Last April, the group and Setagaya made 100 copies of vaccination booklets, and another 100 copies of books on periodical health checkups for infants.

The ward sends a letter in Japanese to notify parents of the place and time vaccinations will be given as well as a questionnaire to be prewritten for doctor references a few weeks prior to each vaccination and checkup.

It puts a seal in English on the envelopes saying foreign recipients must open the envelopes as they contain important information for their babies.

If recipients request an English-language version, the ward photocopies a page of the booklet and sends it.

Expanding such moves to other areas of Japan would be difficult because the authority for providing vaccination services rests entirely on "about 3,000 municipalities in Japan," reckoned Kosuke Kato, a health ministry official.

The ministry, Kato said, "has no idea which municipalities, if any, are providing English services."

The 47 prefectural governments also have no idea.

Hayashibe perseveres. She has two plans: first, duplicating her success in the greater Tokyo metropolitan area; and making versions in Korean, Chinese, Portuguese and Spanish.

She said she will start asking Shinjuku Ward, 10 percent of whose residents are foreign, Minato and other wards for cooperation.

Shinjuku, Adachi, Edogawa, Minato and Toshima wards, the five largest municipalities in Tokyo in terms of foreign residents, offer vaccination notices only in Japanese, officials of each ward said.

The biggest obstacle Hayashibe faces in terms of realizing her plans is money. Setagaya offered only 1 million yen to help.
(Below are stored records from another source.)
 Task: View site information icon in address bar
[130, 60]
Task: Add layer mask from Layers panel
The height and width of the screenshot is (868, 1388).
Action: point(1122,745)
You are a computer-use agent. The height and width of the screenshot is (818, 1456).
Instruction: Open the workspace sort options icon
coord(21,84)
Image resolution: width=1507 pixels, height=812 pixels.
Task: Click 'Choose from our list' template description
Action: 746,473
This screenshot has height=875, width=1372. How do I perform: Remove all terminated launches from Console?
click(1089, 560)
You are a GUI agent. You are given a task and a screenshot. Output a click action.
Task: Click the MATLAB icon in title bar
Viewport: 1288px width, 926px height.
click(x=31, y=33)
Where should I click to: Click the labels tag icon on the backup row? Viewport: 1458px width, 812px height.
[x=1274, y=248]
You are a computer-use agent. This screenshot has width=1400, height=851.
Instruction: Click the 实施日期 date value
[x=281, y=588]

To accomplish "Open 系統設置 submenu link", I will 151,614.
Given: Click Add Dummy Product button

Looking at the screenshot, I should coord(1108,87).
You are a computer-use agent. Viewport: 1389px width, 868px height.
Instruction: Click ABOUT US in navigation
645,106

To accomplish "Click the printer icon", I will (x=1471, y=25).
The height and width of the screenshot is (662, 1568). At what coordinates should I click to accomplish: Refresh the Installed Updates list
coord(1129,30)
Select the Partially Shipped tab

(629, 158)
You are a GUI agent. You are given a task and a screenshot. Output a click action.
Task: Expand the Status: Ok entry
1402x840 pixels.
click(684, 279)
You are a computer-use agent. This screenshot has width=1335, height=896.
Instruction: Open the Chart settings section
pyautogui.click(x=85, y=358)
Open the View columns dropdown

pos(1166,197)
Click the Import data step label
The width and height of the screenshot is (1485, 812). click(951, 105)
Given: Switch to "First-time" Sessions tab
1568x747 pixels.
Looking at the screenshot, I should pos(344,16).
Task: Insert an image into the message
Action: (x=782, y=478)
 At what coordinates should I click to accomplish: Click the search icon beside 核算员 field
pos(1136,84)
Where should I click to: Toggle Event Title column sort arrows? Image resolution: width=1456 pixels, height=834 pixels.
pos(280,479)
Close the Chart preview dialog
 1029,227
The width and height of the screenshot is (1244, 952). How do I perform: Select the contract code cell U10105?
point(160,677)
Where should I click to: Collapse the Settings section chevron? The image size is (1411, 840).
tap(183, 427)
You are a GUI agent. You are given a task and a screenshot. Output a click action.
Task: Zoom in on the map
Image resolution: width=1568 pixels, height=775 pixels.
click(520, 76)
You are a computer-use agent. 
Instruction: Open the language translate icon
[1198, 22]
The total cost was 1.18 million yen, so her group had to cover the difference.

Hayashibe plans to ask baby product makers and retailers to help finance the project in return for free advertising in the booklets.

A Korean version of Hayashibe's booklets is also in the works in Setagaya. Ahn So Young, a 42-year-old South Korean mother of two, offered to translate them.

Although Ahn "roughly" understood written Japanese when she received vaccination notices for her 8-year-old son and 2-year-old daughter, multilingual versions would be useful for some foreign residents of Japan, especially housewives whose husbands' jobs brought them to Japan, she figured.

Hayashibe and Setagaya Ward did not discuss how to share the cost of producing the Korean version, though the ward seemed interested when Hayashibe presented a sample, she said.

Ahn praises Hayashibe, hoping her group will pave the way for extending multilingual services over a wider area.

"The problems are not limited to Setagaya," she said. "Shinjuku, other wards, and other prefectures, like Osaka, must have these problems, too."

At the same time, she realizes the difficulty of persuading municipalities that the project is worth spending money on.

Hayashibe said the most frequently heard excuse is: "Why should we do it? The United States, France and Germany don't offer (such notices) in Japanese."

"So if Japan does it, we'll be known as the most advanced country in the world," she said. "That's why we should do it."